Stored data

[Start of Attachment]

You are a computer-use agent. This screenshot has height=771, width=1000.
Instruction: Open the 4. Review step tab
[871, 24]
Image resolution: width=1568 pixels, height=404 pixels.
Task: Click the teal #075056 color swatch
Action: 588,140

[End of Attachment]

• **Work task**
Your task is to output all of the data above word for word.

• **Exercise result**
You are a computer-use agent. This screenshot has height=771, width=1000.
Instruction: Open the 4. Review step tab
[871, 24]
Image resolution: width=1568 pixels, height=404 pixels.
Task: Click the teal #075056 color swatch
Action: 588,140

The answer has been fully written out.